Start of DATASET RECORDS

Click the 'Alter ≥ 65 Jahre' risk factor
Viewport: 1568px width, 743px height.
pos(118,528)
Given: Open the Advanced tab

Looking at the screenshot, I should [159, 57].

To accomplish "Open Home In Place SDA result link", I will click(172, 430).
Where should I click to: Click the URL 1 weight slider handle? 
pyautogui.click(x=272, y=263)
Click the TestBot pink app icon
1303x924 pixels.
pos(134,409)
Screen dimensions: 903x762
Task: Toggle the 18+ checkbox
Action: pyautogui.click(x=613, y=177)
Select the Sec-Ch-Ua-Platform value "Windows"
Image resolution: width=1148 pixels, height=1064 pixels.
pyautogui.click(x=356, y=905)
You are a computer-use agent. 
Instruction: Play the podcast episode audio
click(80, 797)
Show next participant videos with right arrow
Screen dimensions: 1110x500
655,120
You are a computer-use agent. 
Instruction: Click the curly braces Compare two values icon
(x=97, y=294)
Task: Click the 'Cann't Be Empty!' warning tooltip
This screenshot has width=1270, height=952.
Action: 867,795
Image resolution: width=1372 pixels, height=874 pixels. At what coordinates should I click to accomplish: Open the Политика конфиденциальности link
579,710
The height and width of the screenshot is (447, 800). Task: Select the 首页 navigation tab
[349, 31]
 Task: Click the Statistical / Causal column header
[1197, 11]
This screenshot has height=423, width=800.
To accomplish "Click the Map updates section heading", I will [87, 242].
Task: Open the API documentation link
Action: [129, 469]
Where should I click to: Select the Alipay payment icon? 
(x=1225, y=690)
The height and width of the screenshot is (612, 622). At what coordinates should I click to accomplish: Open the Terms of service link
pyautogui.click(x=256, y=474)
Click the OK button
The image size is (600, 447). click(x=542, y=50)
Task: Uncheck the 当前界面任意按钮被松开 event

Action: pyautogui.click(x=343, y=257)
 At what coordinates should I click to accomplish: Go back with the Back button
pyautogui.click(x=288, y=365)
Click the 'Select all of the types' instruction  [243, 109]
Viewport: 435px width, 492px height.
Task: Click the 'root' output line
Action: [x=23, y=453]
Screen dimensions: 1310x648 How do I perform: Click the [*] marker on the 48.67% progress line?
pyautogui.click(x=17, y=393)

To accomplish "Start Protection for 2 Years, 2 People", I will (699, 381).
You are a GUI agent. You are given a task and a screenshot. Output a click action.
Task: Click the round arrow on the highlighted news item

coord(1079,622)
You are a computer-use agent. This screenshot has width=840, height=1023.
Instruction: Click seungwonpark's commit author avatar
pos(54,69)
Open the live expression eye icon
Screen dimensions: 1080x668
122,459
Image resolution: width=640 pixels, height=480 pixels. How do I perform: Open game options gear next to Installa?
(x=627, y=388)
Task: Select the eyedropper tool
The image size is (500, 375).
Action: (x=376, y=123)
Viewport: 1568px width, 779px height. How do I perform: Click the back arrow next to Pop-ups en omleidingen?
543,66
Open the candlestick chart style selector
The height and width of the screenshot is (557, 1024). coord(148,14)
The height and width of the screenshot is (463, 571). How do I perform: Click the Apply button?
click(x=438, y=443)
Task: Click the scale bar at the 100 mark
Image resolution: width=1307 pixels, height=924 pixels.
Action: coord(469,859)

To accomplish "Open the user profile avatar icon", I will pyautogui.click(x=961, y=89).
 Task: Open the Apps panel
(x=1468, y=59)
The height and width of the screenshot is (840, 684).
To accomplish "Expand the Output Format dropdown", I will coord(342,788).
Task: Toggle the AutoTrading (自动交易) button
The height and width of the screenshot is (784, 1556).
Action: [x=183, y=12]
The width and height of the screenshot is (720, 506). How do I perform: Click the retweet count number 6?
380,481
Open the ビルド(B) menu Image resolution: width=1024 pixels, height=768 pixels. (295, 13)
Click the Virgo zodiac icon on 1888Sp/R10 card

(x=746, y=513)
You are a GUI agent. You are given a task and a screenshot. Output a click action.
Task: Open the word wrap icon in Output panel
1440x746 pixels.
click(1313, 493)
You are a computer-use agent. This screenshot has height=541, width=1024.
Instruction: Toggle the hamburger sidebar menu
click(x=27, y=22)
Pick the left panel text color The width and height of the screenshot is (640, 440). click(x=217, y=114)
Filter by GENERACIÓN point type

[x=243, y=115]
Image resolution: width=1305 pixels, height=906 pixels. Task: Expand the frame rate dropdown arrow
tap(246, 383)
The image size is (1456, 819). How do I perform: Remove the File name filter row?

End of DATASET RECORDS

## TO BE DONE
Please rewrite the records above with every "computer-use agent" replaced by "desktop assistant", leaving all else unchanged.

## WRITTEN SOLUTION
Click the 'Alter ≥ 65 Jahre' risk factor
Viewport: 1568px width, 743px height.
pos(118,528)
Given: Open the Advanced tab

Looking at the screenshot, I should [159, 57].

To accomplish "Open Home In Place SDA result link", I will click(172, 430).
Where should I click to: Click the URL 1 weight slider handle? 
pyautogui.click(x=272, y=263)
Click the TestBot pink app icon
1303x924 pixels.
pos(134,409)
Screen dimensions: 903x762
Task: Toggle the 18+ checkbox
Action: pyautogui.click(x=613, y=177)
Select the Sec-Ch-Ua-Platform value "Windows"
Image resolution: width=1148 pixels, height=1064 pixels.
pyautogui.click(x=356, y=905)
You are a desktop assistant. 
Instruction: Play the podcast episode audio
click(80, 797)
Show next participant videos with right arrow
Screen dimensions: 1110x500
655,120
You are a desktop assistant. 
Instruction: Click the curly braces Compare two values icon
(x=97, y=294)
Task: Click the 'Cann't Be Empty!' warning tooltip
This screenshot has width=1270, height=952.
Action: 867,795
Image resolution: width=1372 pixels, height=874 pixels. At what coordinates should I click to accomplish: Open the Политика конфиденциальности link
579,710
The height and width of the screenshot is (447, 800). Task: Select the 首页 navigation tab
[349, 31]
 Task: Click the Statistical / Causal column header
[1197, 11]
This screenshot has height=423, width=800.
To accomplish "Click the Map updates section heading", I will [87, 242].
Task: Open the API documentation link
Action: [129, 469]
Where should I click to: Select the Alipay payment icon? 
(x=1225, y=690)
The height and width of the screenshot is (612, 622). At what coordinates should I click to accomplish: Open the Terms of service link
pyautogui.click(x=256, y=474)
Click the OK button
The image size is (600, 447). click(x=542, y=50)
Task: Uncheck the 当前界面任意按钮被松开 event

Action: pyautogui.click(x=343, y=257)
 At what coordinates should I click to accomplish: Go back with the Back button
pyautogui.click(x=288, y=365)
Click the 'Select all of the types' instruction  [243, 109]
Viewport: 435px width, 492px height.
Task: Click the 'root' output line
Action: [x=23, y=453]
Screen dimensions: 1310x648 How do I perform: Click the [*] marker on the 48.67% progress line?
pyautogui.click(x=17, y=393)

To accomplish "Start Protection for 2 Years, 2 People", I will (699, 381).
You are a GUI agent. You are given a task and a screenshot. Output a click action.
Task: Click the round arrow on the highlighted news item

coord(1079,622)
You are a desktop assistant. This screenshot has width=840, height=1023.
Instruction: Click seungwonpark's commit author avatar
pos(54,69)
Open the live expression eye icon
Screen dimensions: 1080x668
122,459
Image resolution: width=640 pixels, height=480 pixels. How do I perform: Open game options gear next to Installa?
(x=627, y=388)
Task: Select the eyedropper tool
The image size is (500, 375).
Action: (x=376, y=123)
Viewport: 1568px width, 779px height. How do I perform: Click the back arrow next to Pop-ups en omleidingen?
543,66
Open the candlestick chart style selector
The height and width of the screenshot is (557, 1024). coord(148,14)
The height and width of the screenshot is (463, 571). How do I perform: Click the Apply button?
click(x=438, y=443)
Task: Click the scale bar at the 100 mark
Image resolution: width=1307 pixels, height=924 pixels.
Action: coord(469,859)

To accomplish "Open the user profile avatar icon", I will pyautogui.click(x=961, y=89).
 Task: Open the Apps panel
(x=1468, y=59)
The height and width of the screenshot is (840, 684).
To accomplish "Expand the Output Format dropdown", I will coord(342,788).
Task: Toggle the AutoTrading (自动交易) button
The height and width of the screenshot is (784, 1556).
Action: [x=183, y=12]
The width and height of the screenshot is (720, 506). How do I perform: Click the retweet count number 6?
380,481
Open the ビルド(B) menu Image resolution: width=1024 pixels, height=768 pixels. (295, 13)
Click the Virgo zodiac icon on 1888Sp/R10 card

(x=746, y=513)
You are a GUI agent. You are given a task and a screenshot. Output a click action.
Task: Open the word wrap icon in Output panel
1440x746 pixels.
click(1313, 493)
You are a desktop assistant. This screenshot has height=541, width=1024.
Instruction: Toggle the hamburger sidebar menu
click(x=27, y=22)
Pick the left panel text color The width and height of the screenshot is (640, 440). click(x=217, y=114)
Filter by GENERACIÓN point type

[x=243, y=115]
Image resolution: width=1305 pixels, height=906 pixels. Task: Expand the frame rate dropdown arrow
tap(246, 383)
The image size is (1456, 819). How do I perform: Remove the File name filter row?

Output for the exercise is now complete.